Todo esto es historia, en concreto la historia de la II Internacional, cuya orientación aparentemente marxista resultó tan solo la falsa ideología de una práctica no revolucionaria. Esto no tiene nada que ver con una "traición" al marxismo; por el contrario, fue el resultado del rápido ascenso y del poder cada vez mayor del capitalismo, que indujo al movimiento obrero a adaptarse a las condiciones cambiantes de la producción capitalista. Como un derrocamiento del sistema parecía imposible, las modificaciones del capitalismo determinaron los cambios del movimiento obrero. Como movimiento de reformas, este tomó parte en la reforma del capitalismo, basada en el aumento de productividad del trabajo y en la expansión competitiva imperialista de los capitales organizados en un ámbito nacional. La lucha de clases se convirtió en colaboración de clases.

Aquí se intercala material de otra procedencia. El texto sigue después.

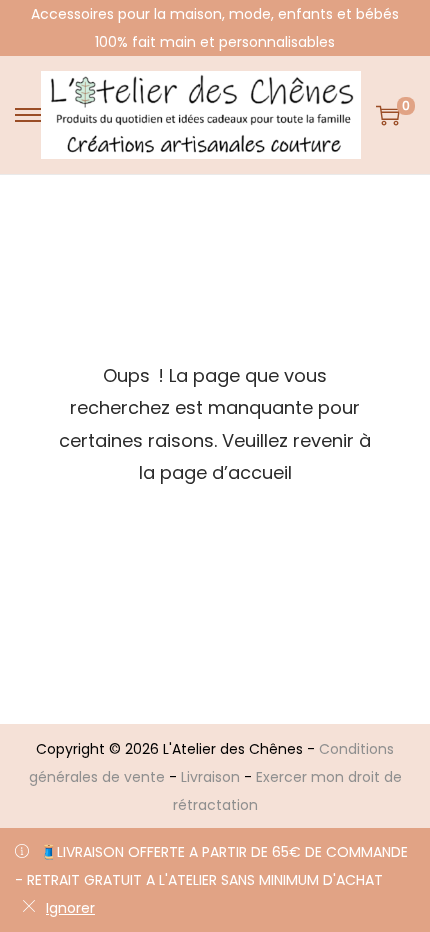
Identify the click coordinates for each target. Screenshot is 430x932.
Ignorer (70, 908)
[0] (388, 115)
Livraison (210, 777)
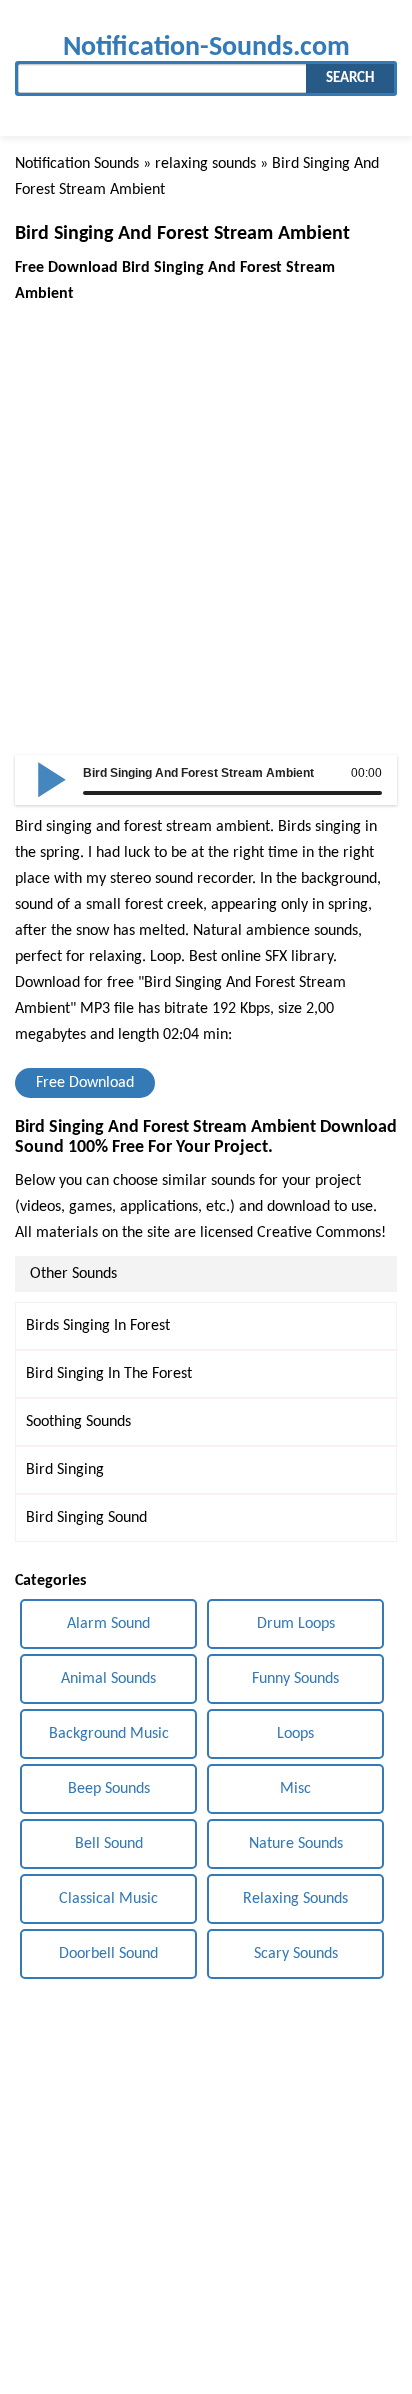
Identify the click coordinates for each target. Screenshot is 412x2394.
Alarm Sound (108, 1624)
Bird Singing (65, 1470)
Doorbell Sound (108, 1954)
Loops (295, 1734)
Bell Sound (109, 1844)
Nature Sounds (296, 1844)
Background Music (109, 1734)
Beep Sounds (109, 1789)
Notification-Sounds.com (206, 47)
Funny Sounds (295, 1679)
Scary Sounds (296, 1954)
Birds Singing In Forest (98, 1326)
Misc (295, 1789)
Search (350, 78)
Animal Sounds (108, 1679)
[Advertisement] (206, 513)
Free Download (85, 1083)
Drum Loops (296, 1624)
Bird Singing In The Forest (109, 1374)
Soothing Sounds (78, 1422)
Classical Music (108, 1899)
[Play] (52, 778)
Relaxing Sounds (295, 1899)
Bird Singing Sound (86, 1518)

Bajo estas nuevas condiciones, el marxismo, que ni era rechazado del todo ni reinterpretado por completo hasta convertirlo en su misma negación, adoptó una forma puramente ideológica que no afectaba a la práctica procapitalista del movimiento obrero. Como tal ideología, podía coexistir con otras en la búsqueda de lealtades. Ya no representaba la consciencia de un movimiento obrero destinado a derrocar la sociedad existente, sino una visión del mundo supuestamente basada en la ciencia social de la economía política. Así se convirtió en objeto de preocupación de los elementos más críticos de la clase media, aliados de la clase obrera, aunque no pertenecientes a la misma. Esto solo era la forma concreta que adoptaba la división ya consumada entre la teoría de Marx y la práctica real del movimiento obrero.

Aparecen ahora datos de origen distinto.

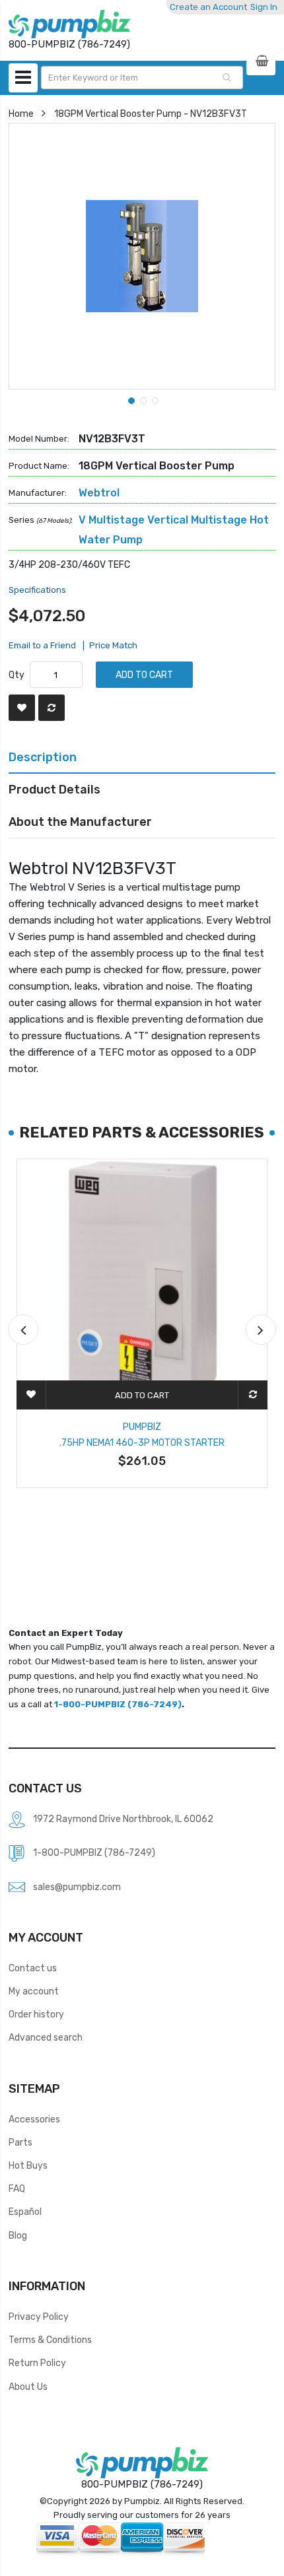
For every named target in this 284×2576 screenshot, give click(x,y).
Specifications (37, 590)
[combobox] (142, 77)
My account (34, 1991)
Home (21, 113)
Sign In (263, 7)
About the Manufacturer (80, 822)
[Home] (69, 24)
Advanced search (46, 2037)
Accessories (34, 2119)
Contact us (33, 1968)
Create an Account (208, 7)
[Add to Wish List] (22, 708)
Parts (20, 2142)
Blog (18, 2235)
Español (25, 2211)
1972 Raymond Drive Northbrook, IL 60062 (123, 1818)
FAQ (17, 2188)
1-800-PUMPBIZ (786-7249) (118, 1704)
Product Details (54, 789)
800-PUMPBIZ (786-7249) (142, 2484)
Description (43, 757)
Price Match (113, 645)
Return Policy (37, 2362)
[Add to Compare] (51, 708)
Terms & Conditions (50, 2339)
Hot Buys (28, 2165)
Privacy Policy (39, 2316)
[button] (130, 399)
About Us (28, 2386)
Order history (36, 2014)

Es verdad que las ideas socialistas fueron propuestas por primera vez y principalmente —aunque no solamente— por miembros de la clase media exasperados por las condiciones sociales inhumanas de los comienzos del capitalismo. Esas condiciones y no el nivel de su inteligencia fue lo que movió su atención hacia el cambio social y, consiguientemente, hacia la clase obrera. No es sorprendente así que las mejoras del capitalismo hacia el cambio de siglo entibiaran su agudeza crítica, tanto más cuando la misma clase obrera había perdido la mayor parte de su fervor oposicionista. El marxismo se convirtió así en preocupación de intelectuales y tomó un carácter académico. Ya no se le consideraba principalmente como un movimiento de trabajadores, sino como un tema científico sobre el que discutir. No obstante, las disputas sobre los distintos problemas planteados por el marxismo sirvieron para mantener la ilusión del carácter marxiano del movimiento obrero, hasta que esta ficción se desvaneció ante las realidades de la I Guerra Mundial.
Esta guerra, que representó una crisis gigantesca de la producción capitalista, hizo renacer momentáneamente el radicalismo en el movimiento obrero y en la clase obrera en su conjunto. En esa medida fue señal de un retorno a la teoría y a la práctica marxista, aunque solo en Rusia la agitación social llevó al derrocamiento del régimen atrasado, capitalista y semifeudal. No obstante, esta era la primera vez que un régimen capitalista había sido derrocado por la acción de su población oprimida y la determinación de un movimiento marxista. El marxismo muerto de la II Internacional parecía listo para ser reemplazado por el marxismo vivo de la III Internacional. Y como fue el partido bolchevique bajo la dirección de Lenin el que llevó a Rusia a la revolución social, fue la particular interpretación leniniana del marxismo la que se convirtió en el marxismo de esta fase nueva y "superior" del capitalismo. Con bastante propiedad, este marxismo fue transformado en el "marxismo-leninismo" que dominó el mundo de posguerra.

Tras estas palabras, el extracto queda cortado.